Once the takeover has been validated by the financial authorities, the shareholders generally have around thirty days to agree (or not) to sell their shares, which determines the success (or not) of the operation, as detailed. Income. The threshold for success of a takeover bid is set at at least 50% of the capital. “If the potential buyer does not reach this threshold following his offer, it is null and void and the shares are returned to the shareholders”, details the site of the specialized weekly.
Why do we speak of a friendly or hostile takeover bid?
A takeover bid is said to be friendly when the two companies concerned have agreed on the principle and the terms of the offer, in particular the repurchase price of the shares. Of the 350 takeover bids identified in France since 2010, 344 were friendly, and Veolia hoped to launch the 345th, before being opposed by a refusal from Suez, which fears “A dismantling” social and industrial.
A takeover bid is said to be hostile when the “predator” and the “prey” have not found any prior common ground. This is the case in this case, as Veolia lamented on Sunday.
A hostile takeover bid is often compared to a stock market “raid” (an aggressive and unexpected operation). The management of the target company may try to resist it. “For example by focusing on employee shareholding, by linking cross-shareholdings with other companies, etc.”, details the site of Capital. Suez, whose objective is to dethrone Veolia and not to be swallowed up by its competitor, is thus in discussions with two French and American investment funds, Ardian and GIP. It is supported by the unions, who fear thousands of job cuts (Suez has more than 89,000 employees worldwide) despite Veolia’s promise to preserve all jobs.

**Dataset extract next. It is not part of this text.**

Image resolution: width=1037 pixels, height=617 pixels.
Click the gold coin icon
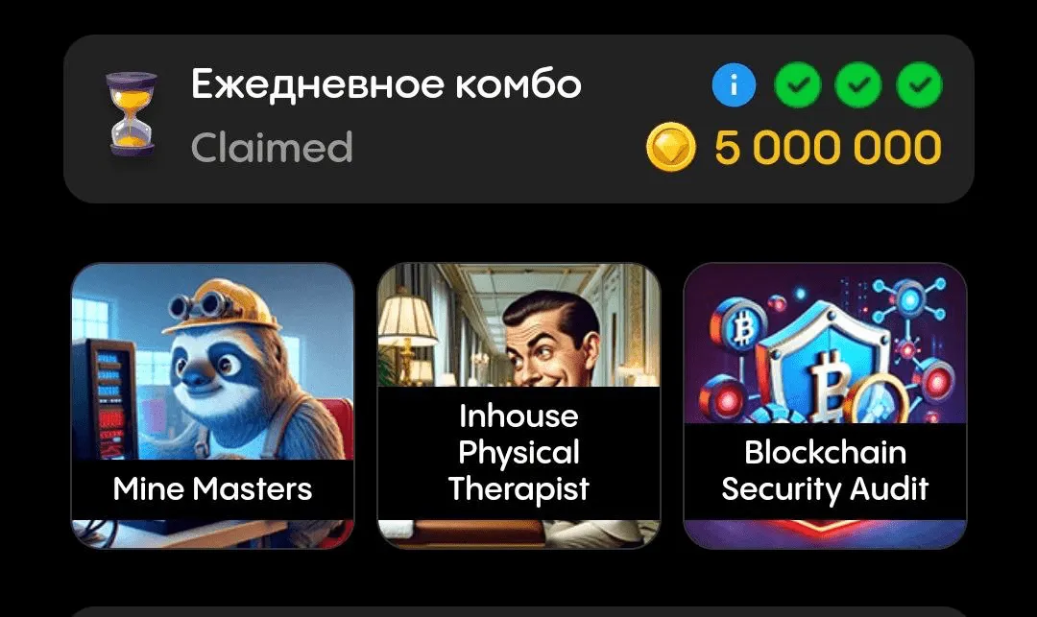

Whatever the type of takeover bid, these operations are “Aggressive modes of development”, estimates Anne-Sophie Thélisson, teacher-researcher in management sciences at Esdes Lyon Business School. “If we want to be equal to equal, without taking control, we are on alliances or at least mergers like PSA and Fiat-Chrysler, and not on these acquisitions which are realabsorptions”, analyzes this specialist in mergers and acquisitions.
Who can referee this battle?
Judging the filing of his rival’s takeover bid “Irregular and illegal”, Suez urgently seized the commercial court of Nanterre on Sunday evening. The latter ordered Monday morning the world’s number one water and waste to suspend its initiative, the time that justice examines the case ten days later. Suez denounces a “Flagrant violation” a friendly commitment made by Veolia in October and a failure to respect “Business ethics”. The group recalls that “Six legal proceedings are underway” in this file.
In addition to justice, the Financial Markets Authority (AMF), the “gendarme of the Stock Exchange”, was seized Monday by Bruno Le Maire. “This offer is not friendly and it contravenes the commitments made on several occasions by Veolia, he hammered. It also raises questions of transparency. Why was this offer suddenly made? (…) It can cause competition problems. ” The Minister of the Economy mentions in particular the risk of the appearance of“A unique actor” in a monopoly situation in its sector.
To comply with competition rules, Veolia plans to sell the Water branch belonging to Suez and sell it to an investment fund. However, the group remains cautious in the face of a potential third arbitrator: he has indicated that the success of his takeover will be conditioned. “To obtain authorization for merger control by the European Commission”.